Track metrics religiously.
Key metrics to monitor:
- Active contracts: Total number of active contracts
- ARR (Annual Recurring Revenue): Total value of all contracts
- MRR (Monthly Recurring Revenue): ARR / 12
- New contracts/month: How many new contracts you are selling
- Churn rate: Percentage of contracts not renewed (aim for under 20%)
- LTV (Lifetime Value): Average revenue per contract over its lifetime (typically 3-5 years)
- CAC (Customer Acquisition Cost): Marketing cost / new contracts sold
If your LTV is 5x your CAC or higher, you have a healthy, scalable program.
The 2-Year Growth Plan
Here is a realistic roadmap to build $200,000+ in ARR within two years:
Months 1-3: Design and Launch
- Design your 3-tier service contract packages
- Price for profit (30%+ margin)
- Create sales materials (flyers, email templates, landing page)
- Train your team on how to sell contracts
- Launch to existing customers via email and phone outreach
- Goal: 25-50 contracts, $10,000-$20,000 ARR
Months 4-6: Refine and Scale
- Deliver flawless service on initial contracts
- Collect feedback and adjust packages/pricing as needed
- Start on-site upsells on every job
- Launch Google Ads targeting maintenance keywords
- Goal: 75-125 total contracts, $30,000-$50,000 ARR
Months 7-12: Aggressive Growth
- Add direct mail campaigns
- Pursue partnerships (property managers, real estate agents)
- Hire a part-time contracts coordinator
- Implement renewal automation
- Goal: 200-300 total contracts, $80,000-$120,000 ARR
Months 13-24: Scale and Optimize
- Expand marketing budget
- Incentivize team with sales bonuses
- Focus on renewals (target 75%+ renewal rate)
- Upsell existing contracts to higher tiers
- Goal: 500-600 total contracts, $200,000-$250,000 ARR
The ROI: Why This Matters
Service contracts transform your business in three ways:
1. Predictable revenue.
You know how much money is coming in every month before you sell a single new job. This allows you to plan hiring, equipment purchases, and personal finances with confidence.
2. Higher business valuation.
Businesses with recurring revenue sell for higher multiples. A contracting business doing $1 million/year with no recurring revenue might sell for 2-3x EBITDA. The same business with $250,000 in ARR might sell for 4-5x EBITDA because buyers value the predictability.
Steve Daniels sold his plumbing business in 2023 for $2.1 million. His total revenue was $1.3 million ($520,000 ARR, $780,000 project work). Comparable plumbing companies without recurring revenue were selling for 2.5x-3x EBITDA. Steve got 4.2x because of his service contracts.
3. Compounding growth.
Every contract you sell this year generates revenue next year, and the year after, and the year after. If you sell 200 contracts this year at $400/year average, that is $80,000 ARR. If you renew 75% of them next year and sell 200 more, you are now at $220,000 ARR. Year three: $345,000. The base compounds.
The Bottom Line
Recurring revenue through service contracts is the most underutilized strategy in the contracting world. Most contractors ignore it because it feels like extra work or they do not know how to sell it.
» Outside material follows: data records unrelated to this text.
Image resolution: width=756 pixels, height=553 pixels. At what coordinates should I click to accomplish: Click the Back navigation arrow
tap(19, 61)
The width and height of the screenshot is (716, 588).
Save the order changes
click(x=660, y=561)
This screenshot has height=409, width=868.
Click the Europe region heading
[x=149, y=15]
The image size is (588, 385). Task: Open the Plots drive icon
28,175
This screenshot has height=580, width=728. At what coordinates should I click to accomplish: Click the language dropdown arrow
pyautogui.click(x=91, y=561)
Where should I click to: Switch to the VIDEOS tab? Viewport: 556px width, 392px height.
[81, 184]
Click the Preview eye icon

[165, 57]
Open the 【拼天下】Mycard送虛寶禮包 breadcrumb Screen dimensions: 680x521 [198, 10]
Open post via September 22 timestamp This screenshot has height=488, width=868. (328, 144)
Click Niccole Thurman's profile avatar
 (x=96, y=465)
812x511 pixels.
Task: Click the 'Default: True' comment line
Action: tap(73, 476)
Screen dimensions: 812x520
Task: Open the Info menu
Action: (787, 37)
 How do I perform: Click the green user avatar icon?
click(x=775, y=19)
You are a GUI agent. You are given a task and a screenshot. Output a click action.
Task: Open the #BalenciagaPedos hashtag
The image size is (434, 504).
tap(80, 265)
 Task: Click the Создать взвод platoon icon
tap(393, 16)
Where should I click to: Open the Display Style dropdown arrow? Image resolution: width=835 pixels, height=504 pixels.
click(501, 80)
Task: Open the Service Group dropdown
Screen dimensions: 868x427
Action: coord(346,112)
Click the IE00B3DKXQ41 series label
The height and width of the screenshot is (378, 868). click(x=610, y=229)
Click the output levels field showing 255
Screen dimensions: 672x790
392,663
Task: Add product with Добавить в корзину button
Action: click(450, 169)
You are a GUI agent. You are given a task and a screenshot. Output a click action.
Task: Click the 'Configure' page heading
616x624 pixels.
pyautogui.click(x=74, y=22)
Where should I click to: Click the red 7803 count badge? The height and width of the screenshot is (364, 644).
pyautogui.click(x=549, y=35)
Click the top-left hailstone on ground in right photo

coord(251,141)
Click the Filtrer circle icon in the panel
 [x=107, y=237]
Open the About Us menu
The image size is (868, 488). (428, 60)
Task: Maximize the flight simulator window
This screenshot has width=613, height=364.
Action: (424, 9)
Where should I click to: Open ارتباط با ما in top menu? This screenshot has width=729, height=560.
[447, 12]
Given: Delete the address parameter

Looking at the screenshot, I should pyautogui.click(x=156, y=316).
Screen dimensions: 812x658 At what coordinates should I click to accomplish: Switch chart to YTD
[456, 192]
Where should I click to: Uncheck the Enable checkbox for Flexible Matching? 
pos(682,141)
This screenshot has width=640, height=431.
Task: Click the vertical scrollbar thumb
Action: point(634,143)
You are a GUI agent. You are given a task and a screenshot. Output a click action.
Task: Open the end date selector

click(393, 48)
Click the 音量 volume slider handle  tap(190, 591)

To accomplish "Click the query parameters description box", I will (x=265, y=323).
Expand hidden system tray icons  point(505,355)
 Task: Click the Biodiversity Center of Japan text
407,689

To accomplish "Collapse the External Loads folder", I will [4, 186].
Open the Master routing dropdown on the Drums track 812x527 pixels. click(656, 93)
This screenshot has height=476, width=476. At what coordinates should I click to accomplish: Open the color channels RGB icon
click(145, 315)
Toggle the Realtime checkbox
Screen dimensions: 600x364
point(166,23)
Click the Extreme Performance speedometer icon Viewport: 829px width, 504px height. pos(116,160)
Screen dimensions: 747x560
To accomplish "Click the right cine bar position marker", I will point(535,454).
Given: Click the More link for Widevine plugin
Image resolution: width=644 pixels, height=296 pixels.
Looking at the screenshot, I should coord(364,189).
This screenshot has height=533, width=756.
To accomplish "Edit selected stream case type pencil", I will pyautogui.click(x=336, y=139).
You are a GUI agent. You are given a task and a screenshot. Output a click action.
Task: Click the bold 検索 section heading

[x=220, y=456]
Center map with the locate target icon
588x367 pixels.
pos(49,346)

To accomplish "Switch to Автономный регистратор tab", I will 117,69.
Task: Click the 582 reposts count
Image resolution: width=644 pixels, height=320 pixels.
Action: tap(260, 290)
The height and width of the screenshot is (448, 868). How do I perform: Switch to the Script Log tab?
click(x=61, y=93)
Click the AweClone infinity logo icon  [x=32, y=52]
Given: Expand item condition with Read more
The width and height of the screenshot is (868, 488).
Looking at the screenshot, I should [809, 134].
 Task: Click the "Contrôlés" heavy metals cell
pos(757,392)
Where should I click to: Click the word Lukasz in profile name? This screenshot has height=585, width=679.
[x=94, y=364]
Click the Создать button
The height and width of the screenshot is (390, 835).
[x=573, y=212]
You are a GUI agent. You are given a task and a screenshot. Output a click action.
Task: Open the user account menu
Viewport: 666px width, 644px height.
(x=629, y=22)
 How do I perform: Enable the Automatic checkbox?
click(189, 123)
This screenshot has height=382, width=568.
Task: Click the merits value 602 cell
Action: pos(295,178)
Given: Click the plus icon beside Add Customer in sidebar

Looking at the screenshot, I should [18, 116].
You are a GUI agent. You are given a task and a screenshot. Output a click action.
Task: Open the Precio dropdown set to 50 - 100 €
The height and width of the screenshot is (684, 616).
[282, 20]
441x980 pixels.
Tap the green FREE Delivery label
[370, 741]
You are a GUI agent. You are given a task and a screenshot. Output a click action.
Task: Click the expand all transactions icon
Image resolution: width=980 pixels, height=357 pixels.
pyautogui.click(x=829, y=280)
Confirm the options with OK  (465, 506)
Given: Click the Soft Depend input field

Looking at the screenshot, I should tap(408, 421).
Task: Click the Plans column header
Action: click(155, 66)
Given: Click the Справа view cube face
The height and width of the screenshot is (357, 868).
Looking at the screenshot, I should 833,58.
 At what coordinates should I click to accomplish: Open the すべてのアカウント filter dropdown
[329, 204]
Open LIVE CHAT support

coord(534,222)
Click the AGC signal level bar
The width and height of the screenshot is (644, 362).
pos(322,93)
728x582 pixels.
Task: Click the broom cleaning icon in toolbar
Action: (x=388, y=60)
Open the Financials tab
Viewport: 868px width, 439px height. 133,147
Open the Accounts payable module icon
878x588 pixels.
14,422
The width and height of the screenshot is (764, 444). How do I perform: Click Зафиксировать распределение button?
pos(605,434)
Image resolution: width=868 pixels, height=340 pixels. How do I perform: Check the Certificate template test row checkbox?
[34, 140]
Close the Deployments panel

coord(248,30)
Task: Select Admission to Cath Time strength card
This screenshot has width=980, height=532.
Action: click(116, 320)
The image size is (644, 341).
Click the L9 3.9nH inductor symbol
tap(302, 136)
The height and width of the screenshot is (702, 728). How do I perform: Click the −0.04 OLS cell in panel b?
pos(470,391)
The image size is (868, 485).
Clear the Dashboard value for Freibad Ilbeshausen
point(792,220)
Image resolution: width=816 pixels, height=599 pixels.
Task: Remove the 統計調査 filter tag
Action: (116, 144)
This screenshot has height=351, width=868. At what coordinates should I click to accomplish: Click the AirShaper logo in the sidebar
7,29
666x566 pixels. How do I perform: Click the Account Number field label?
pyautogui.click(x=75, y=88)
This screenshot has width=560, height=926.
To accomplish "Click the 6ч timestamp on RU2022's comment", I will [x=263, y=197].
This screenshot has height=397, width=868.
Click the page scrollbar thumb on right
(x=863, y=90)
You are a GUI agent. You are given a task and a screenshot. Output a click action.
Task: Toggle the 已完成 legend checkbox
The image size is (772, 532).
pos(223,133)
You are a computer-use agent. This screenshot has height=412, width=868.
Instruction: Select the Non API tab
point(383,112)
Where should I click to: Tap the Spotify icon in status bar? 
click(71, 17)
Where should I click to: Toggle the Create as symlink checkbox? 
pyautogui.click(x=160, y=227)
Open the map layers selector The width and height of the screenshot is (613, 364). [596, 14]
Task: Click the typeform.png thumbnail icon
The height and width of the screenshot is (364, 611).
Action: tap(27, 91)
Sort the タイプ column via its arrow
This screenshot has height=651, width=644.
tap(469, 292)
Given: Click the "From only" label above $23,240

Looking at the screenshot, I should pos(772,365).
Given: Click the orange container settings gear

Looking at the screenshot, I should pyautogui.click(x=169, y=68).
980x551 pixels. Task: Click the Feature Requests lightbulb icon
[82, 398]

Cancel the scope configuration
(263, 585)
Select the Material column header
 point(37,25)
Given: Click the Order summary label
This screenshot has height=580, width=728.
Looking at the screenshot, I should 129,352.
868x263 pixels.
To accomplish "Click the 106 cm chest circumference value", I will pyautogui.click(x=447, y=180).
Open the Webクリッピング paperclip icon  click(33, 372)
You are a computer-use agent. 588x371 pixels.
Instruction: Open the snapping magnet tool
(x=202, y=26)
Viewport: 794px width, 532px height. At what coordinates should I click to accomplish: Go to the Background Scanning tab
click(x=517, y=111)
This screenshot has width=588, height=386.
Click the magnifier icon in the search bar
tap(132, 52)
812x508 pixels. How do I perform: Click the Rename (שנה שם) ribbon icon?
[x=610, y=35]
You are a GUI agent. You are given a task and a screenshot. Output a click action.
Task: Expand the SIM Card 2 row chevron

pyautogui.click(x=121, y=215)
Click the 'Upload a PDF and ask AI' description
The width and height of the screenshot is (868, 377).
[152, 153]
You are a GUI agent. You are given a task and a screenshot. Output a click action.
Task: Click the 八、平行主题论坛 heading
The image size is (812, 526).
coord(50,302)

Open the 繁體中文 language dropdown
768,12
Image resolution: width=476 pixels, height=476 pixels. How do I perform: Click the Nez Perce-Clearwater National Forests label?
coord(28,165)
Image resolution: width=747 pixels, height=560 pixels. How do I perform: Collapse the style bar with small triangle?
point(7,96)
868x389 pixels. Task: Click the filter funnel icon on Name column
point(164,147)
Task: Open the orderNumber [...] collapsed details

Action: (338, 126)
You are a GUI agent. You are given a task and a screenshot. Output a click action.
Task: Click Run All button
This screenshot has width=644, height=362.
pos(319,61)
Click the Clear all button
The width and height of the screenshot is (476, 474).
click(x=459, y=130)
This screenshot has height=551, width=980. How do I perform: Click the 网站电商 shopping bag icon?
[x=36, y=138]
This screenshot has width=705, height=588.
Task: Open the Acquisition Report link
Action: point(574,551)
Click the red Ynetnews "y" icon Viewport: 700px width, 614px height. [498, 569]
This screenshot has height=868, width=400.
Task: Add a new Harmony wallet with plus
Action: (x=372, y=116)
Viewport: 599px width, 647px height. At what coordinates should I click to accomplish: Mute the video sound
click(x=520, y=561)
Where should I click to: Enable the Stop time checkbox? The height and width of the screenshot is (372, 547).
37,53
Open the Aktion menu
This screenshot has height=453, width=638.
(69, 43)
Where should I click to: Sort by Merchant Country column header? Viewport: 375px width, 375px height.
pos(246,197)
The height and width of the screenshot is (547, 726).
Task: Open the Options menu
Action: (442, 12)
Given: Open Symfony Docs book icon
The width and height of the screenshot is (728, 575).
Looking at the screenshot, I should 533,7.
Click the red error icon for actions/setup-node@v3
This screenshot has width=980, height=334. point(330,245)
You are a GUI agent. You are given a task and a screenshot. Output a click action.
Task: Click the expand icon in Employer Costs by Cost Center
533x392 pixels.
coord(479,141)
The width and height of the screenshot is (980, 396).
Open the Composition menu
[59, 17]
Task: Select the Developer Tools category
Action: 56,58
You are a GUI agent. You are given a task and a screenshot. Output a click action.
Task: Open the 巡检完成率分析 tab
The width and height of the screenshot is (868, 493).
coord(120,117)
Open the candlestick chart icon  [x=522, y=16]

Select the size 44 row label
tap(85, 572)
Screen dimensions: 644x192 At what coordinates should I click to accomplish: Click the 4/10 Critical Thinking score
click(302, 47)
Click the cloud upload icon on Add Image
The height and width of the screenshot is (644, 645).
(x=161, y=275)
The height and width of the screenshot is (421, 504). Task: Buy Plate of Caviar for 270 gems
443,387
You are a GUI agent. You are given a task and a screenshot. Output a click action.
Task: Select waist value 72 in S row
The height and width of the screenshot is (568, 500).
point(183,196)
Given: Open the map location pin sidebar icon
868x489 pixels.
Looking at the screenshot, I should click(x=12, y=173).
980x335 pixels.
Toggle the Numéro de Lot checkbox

But the contractors who build service contract programs create more stable, more profitable, and more valuable businesses. They spend less time chasing leads, less time worrying about cash flow, and more time delivering great service to loyal customers.
Start small. Design your packages. Sell to your existing customers first. Deliver flawlessly. Scale from there.
Within two years, you can build $200,000+ in ARR. Within five years, you can build a $500,000+ recurring revenue base that makes your business nearly impossible to compete with.